→ **Exercise task 1**
In the post on key encryption, what two things does the writer say make SSL work for a website login?
→ **Exercise task 2**
Write out the post on key encryption word for word, starting with "The reason things" and going on through "private key (obvious).".

→ **Source document**
Public/private key encryption is obviously great and very powerful. I’m not saying that I can decrypt anything and snoop in the typical way people think of snooping.

The reason things like SSL work when you’re talking about things like a website login is because of two things
1: Secret private key - only one party knows the private key (obvious).
2: Unpredictable data - someone looking at the encrypted data can’t predict what’s been encrypted - each person is obviously going to have a unique login.

If either of the points above don’t hold then it’s easy to determine the data that’s been encrypted. For example, if I already knew your login details then I’d be able to monitor a connection protected with something like SSL and tell when you logged in (because your data is predictable to me). In regards to SAFE I can tell what public data looks so point 2 above (Unpredictable data) doesn’t hold and then I can go onto predict what it would look like when encrypted with your public key.

I would be very surprised if I couldn’t figure out your public key…after all it is a PUBLIC key. As I’ve said a load of times already encrypted channels don’t magically appear. There’s got to be an exchange between parties and part of this involves the transfer of a public key.

→ **Recorded data**
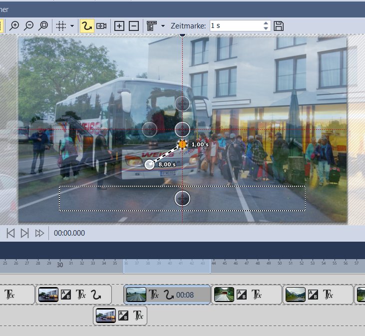The image size is (365, 336).
Task: Toggle the camera pan mode icon
Action: [x=101, y=25]
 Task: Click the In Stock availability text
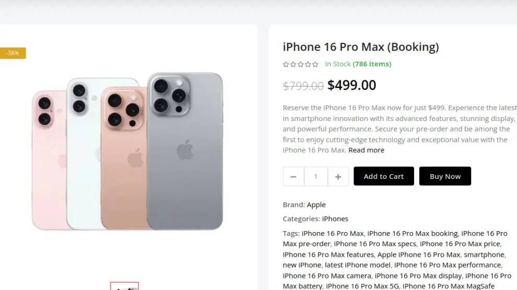[x=338, y=64]
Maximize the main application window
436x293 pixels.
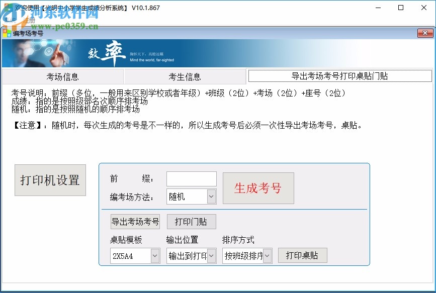point(401,8)
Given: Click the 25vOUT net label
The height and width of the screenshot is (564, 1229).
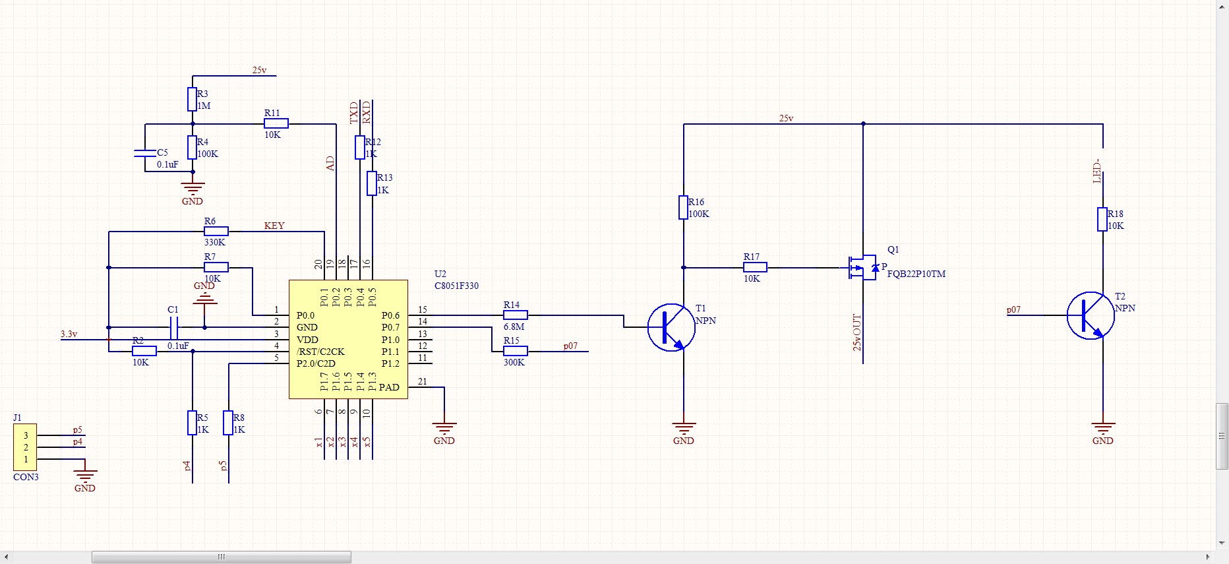Looking at the screenshot, I should [x=856, y=332].
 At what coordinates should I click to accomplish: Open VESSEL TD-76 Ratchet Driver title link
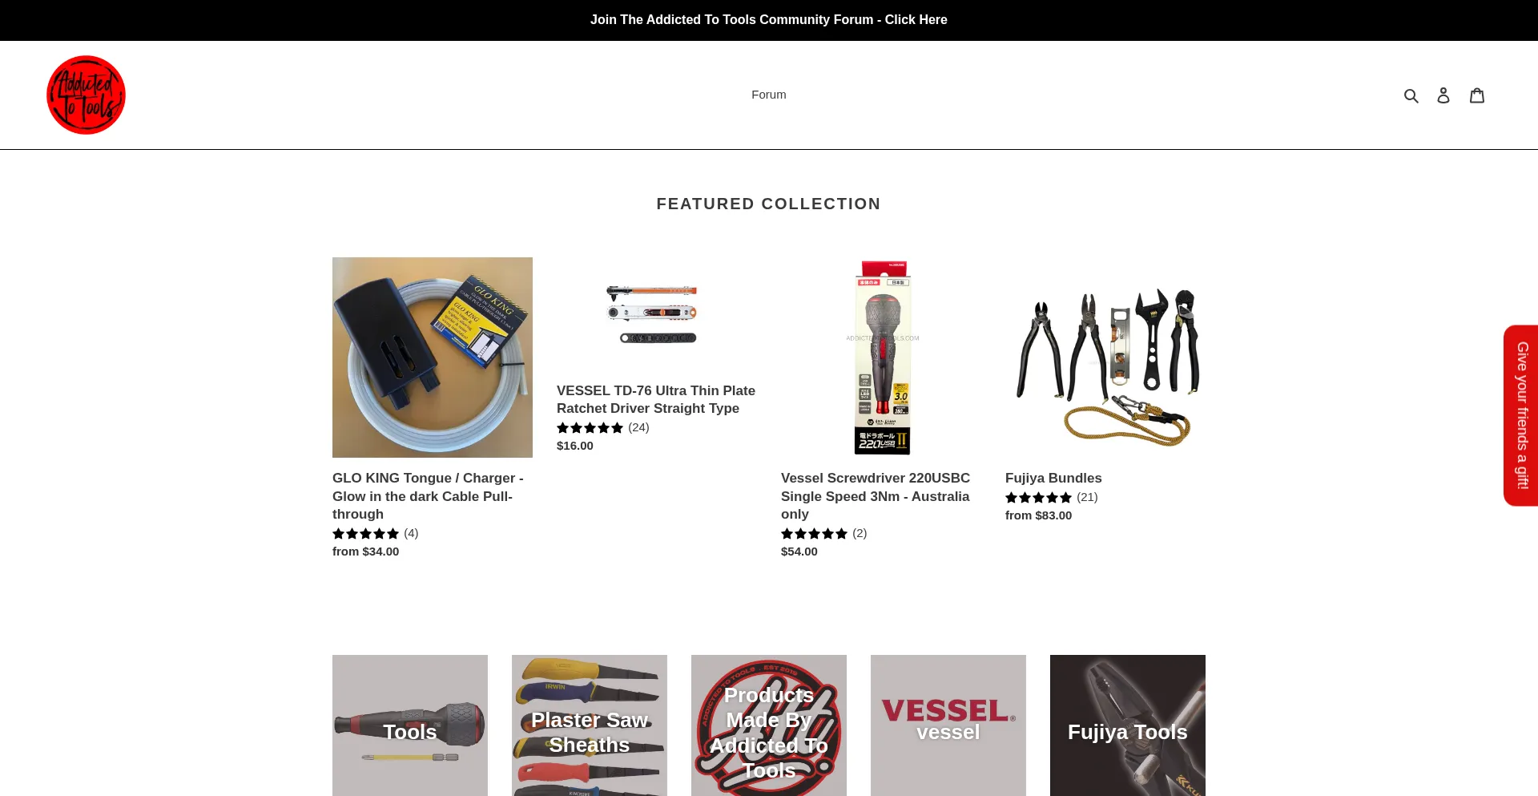click(x=655, y=399)
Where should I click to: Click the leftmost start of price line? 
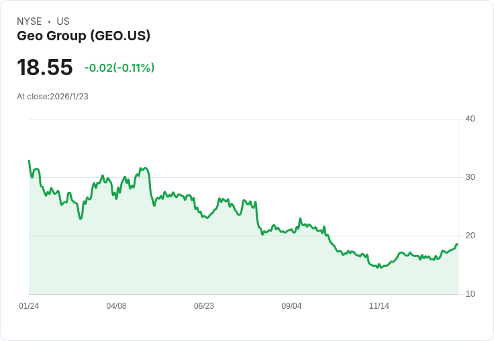point(29,160)
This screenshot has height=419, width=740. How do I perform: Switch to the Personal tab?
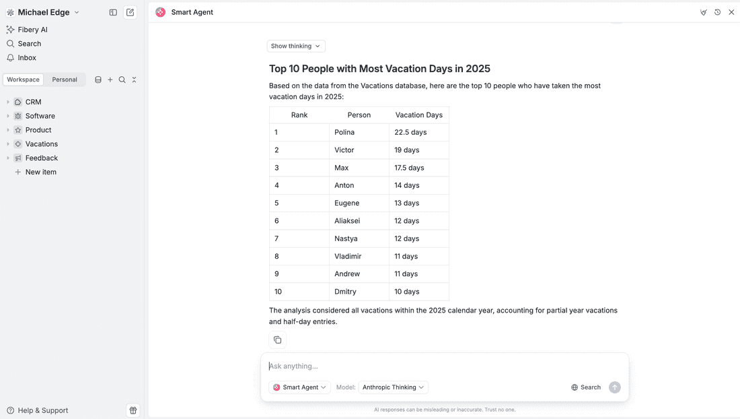[x=65, y=79]
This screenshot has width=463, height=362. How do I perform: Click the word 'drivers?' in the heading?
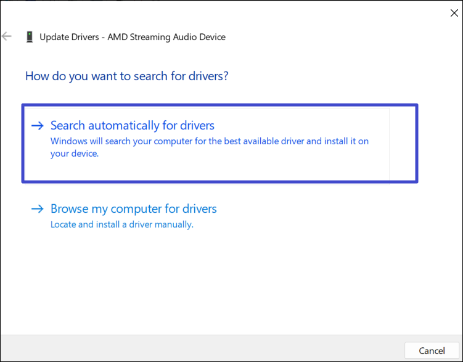208,76
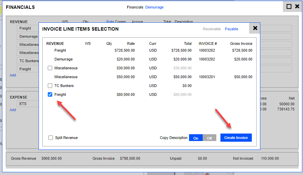Click Add link under Expense section
303x175 pixels.
click(x=13, y=110)
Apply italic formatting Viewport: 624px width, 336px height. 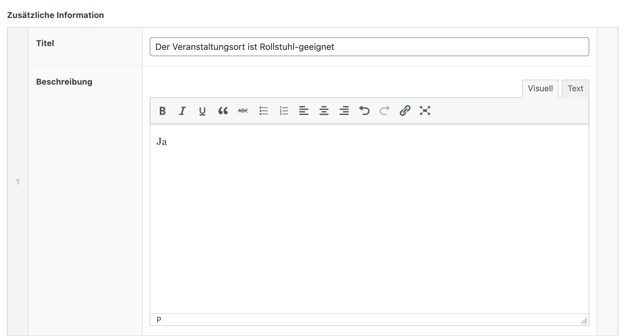pyautogui.click(x=182, y=111)
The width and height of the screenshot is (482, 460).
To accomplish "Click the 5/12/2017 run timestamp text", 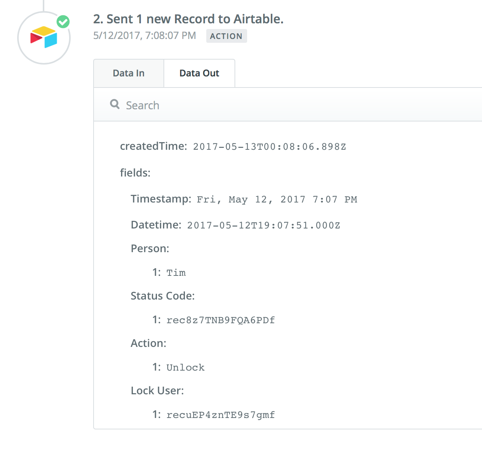I will [145, 36].
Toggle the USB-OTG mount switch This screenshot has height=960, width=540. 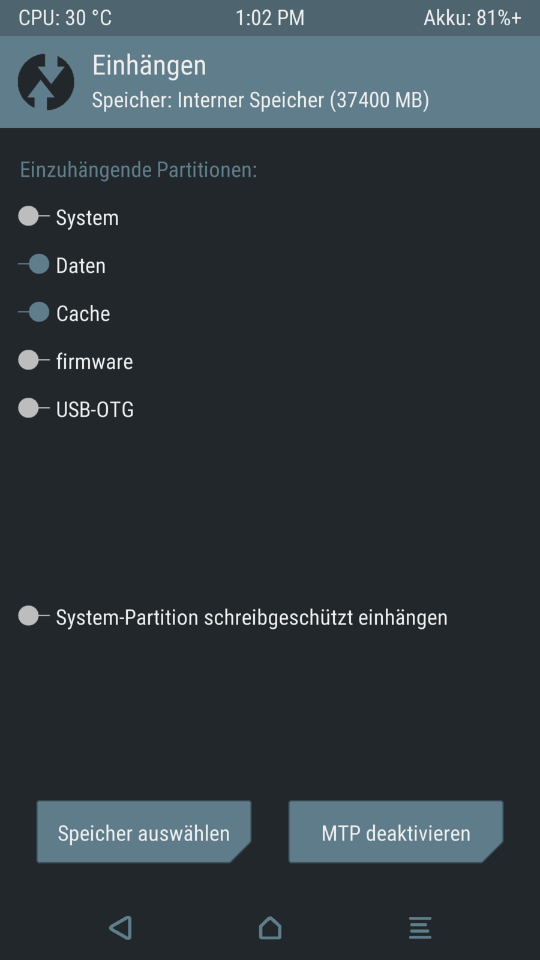(34, 408)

→ **Written solution 1**
A secret private key that only one party knows, and unpredictable data.

→ **Written solution 2**
The reason things like SSL work when you’re talking about things like a website login is because of two things
1: Secret private key - only one party knows the private key (obvious).